§ **Exercise**:
Render the listing below as a Markdown table with the columns No. and Text, one line per row, skipping blank lines.

>> START Material

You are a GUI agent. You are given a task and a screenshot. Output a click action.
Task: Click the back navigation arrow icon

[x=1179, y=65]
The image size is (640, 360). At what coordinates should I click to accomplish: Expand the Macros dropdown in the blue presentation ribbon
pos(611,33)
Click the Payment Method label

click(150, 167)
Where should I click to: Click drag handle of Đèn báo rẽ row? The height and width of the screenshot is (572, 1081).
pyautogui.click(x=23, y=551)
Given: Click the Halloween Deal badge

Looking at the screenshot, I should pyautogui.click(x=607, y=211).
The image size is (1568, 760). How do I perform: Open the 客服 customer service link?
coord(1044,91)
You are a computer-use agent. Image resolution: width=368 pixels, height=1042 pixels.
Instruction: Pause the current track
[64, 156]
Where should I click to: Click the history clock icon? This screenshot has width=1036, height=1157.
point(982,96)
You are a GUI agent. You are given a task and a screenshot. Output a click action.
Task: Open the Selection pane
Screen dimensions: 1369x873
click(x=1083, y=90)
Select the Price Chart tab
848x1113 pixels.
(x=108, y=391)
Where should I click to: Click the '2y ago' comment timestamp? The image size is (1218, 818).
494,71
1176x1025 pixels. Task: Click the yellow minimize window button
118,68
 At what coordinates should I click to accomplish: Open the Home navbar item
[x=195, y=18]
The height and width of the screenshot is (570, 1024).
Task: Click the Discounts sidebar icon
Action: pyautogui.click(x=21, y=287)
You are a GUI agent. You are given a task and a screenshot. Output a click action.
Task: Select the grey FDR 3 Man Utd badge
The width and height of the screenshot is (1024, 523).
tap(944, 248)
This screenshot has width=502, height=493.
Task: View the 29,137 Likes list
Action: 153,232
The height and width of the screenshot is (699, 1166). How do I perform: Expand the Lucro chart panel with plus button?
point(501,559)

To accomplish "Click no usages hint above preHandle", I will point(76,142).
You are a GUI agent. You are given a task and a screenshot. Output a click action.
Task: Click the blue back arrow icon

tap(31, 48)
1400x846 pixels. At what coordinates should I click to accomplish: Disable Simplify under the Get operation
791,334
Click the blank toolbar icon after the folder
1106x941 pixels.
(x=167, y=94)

>> END Material

§ **Reply**:
| No. | Text |
|---|---|
| 1 | You are a GUI agent. You are given a task and a screenshot. Output a click action. |
| 2 | Task: Click the back navigation arrow icon |
| 3 | [x=1179, y=65] |
| 4 | The image size is (640, 360). At what coordinates should I click to accomplish: Expand the Macros dropdown in the blue presentation ribbon |
| 5 | pos(611,33) |
| 6 | Click the Payment Method label |
| 7 | click(150, 167) |
| 8 | Where should I click to: Click drag handle of Đèn báo rẽ row? The height and width of the screenshot is (572, 1081). |
| 9 | pyautogui.click(x=23, y=551) |
| 10 | Given: Click the Halloween Deal badge |
| 11 | Looking at the screenshot, I should pyautogui.click(x=607, y=211). |
| 12 | The image size is (1568, 760). How do I perform: Open the 客服 customer service link? |
| 13 | coord(1044,91) |
| 14 | You are a computer-use agent. Image resolution: width=368 pixels, height=1042 pixels. |
| 15 | Instruction: Pause the current track |
| 16 | [64, 156] |
| 17 | Where should I click to: Click the history clock icon? This screenshot has width=1036, height=1157. |
| 18 | point(982,96) |
| 19 | You are a GUI agent. You are given a task and a screenshot. Output a click action. |
| 20 | Task: Open the Selection pane |
| 21 | Screen dimensions: 1369x873 |
| 22 | click(x=1083, y=90) |
| 23 | Select the Price Chart tab |
| 24 | 848x1113 pixels. |
| 25 | (x=108, y=391) |
| 26 | Where should I click to: Click the '2y ago' comment timestamp? The image size is (1218, 818). |
| 27 | 494,71 |
| 28 | 1176x1025 pixels. Task: Click the yellow minimize window button |
| 29 | 118,68 |
| 30 |  At what coordinates should I click to accomplish: Open the Home navbar item |
| 31 | [x=195, y=18] |
| 32 | The height and width of the screenshot is (570, 1024). |
| 33 | Task: Click the Discounts sidebar icon |
| 34 | Action: pyautogui.click(x=21, y=287) |
| 35 | You are a GUI agent. You are given a task and a screenshot. Output a click action. |
| 36 | Task: Select the grey FDR 3 Man Utd badge |
| 37 | The width and height of the screenshot is (1024, 523). |
| 38 | tap(944, 248) |
| 39 | This screenshot has width=502, height=493. |
| 40 | Task: View the 29,137 Likes list |
| 41 | Action: 153,232 |
| 42 | The height and width of the screenshot is (699, 1166). How do I perform: Expand the Lucro chart panel with plus button? |
| 43 | point(501,559) |
| 44 | To accomplish "Click no usages hint above preHandle", I will point(76,142). |
| 45 | You are a GUI agent. You are given a task and a screenshot. Output a click action. |
| 46 | Task: Click the blue back arrow icon |
| 47 | tap(31, 48) |
| 48 | 1400x846 pixels. At what coordinates should I click to accomplish: Disable Simplify under the Get operation |
| 49 | 791,334 |
| 50 | Click the blank toolbar icon after the folder |
| 51 | 1106x941 pixels. |
| 52 | (x=167, y=94) |